A 39 anni voleva una vita tranquilla, poi il suo capo Vinokourov lo convinse a continuare a correre facendo leva proprio sul record di Eddy a un passo. Così Mark ha deciso che i saggi di musica dei figli potevano aspettare

C'è solo un corridoio in cui Eddy Merckx si sarebbe fatto volentieri togliere il suo disco, ed è suo figlio.
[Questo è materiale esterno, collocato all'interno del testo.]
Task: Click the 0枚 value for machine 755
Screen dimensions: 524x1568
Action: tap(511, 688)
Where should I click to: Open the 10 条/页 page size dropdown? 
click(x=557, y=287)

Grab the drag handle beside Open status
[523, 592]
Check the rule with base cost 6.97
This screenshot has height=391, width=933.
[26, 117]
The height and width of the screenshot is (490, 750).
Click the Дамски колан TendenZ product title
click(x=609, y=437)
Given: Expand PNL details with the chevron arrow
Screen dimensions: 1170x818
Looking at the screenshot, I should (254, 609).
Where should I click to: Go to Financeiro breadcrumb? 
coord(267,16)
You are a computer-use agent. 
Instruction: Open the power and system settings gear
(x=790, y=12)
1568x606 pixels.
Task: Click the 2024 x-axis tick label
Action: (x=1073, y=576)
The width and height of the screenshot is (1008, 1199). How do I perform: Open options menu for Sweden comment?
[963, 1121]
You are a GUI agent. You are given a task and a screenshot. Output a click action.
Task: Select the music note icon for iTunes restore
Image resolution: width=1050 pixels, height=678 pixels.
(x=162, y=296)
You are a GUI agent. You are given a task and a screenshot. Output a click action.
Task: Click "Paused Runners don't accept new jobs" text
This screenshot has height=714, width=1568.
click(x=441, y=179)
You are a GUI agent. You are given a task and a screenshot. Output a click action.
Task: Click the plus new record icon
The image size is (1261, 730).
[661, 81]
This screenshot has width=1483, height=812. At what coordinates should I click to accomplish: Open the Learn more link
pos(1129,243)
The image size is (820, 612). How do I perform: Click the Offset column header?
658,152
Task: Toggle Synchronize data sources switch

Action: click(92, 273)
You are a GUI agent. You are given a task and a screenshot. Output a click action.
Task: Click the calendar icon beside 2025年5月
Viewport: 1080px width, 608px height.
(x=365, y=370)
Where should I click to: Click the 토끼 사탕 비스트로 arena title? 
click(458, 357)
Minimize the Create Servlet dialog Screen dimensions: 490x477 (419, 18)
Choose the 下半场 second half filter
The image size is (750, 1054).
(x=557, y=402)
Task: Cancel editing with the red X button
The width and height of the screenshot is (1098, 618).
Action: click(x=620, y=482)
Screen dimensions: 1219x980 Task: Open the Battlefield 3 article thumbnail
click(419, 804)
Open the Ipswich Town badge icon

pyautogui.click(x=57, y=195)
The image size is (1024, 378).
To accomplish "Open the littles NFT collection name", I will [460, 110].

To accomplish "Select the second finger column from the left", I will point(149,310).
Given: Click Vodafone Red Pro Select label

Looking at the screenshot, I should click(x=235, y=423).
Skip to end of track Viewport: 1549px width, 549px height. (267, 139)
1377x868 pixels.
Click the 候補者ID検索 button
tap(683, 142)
Il giorno in cui Axel si dichiarò campione del Belgio su strada, nel 2000, percorrendo venti chilometri dal traguardo e lasciando fermo uno come Frank Vandenbroucke, Eddy era lì a fare il commentatore per la tivù belga, e non riuscì a dire una parola per tutti gli ultimi dieci chilometri. Ero emozionato. “È molto più facile correre che stare a guardare”, raccontò appena ripreso fiato. Perché c'è solo una cosa più bella da vincere, ed è vedere vincere tuo figlio. Eddy disse che era più contento allora di trent'anni prima, quando divenne lui il campione nazionale, a Yvoir. La sua vittoria, tra tante, non riuscì a distinguerla nella memoria, quella di Axel non l'avrebbe mai dimenticata. Perché ci vuole il coraggio di fare il corridore in bicicletta se tuo padre è Eddy Merckx. E lui quel coraggio l'aveva. Non ha classe, dicevano. Ma lui era paziente, tenace, si dimostrò di poter stare in gruppo e poi è diventato uno dei tecnici più bravi del mondo: a costruire talenti, e a farli crescere con pazienza e amore. Un giorno un giornalista raccontò le chiese che cosa provassero a gareggiare in una corsa che suo padre aveva vinto trent'anni prima. Axel si è stupito: “Guarda che mio padre le ha vinte tutte le corse dei trent'anni fa”.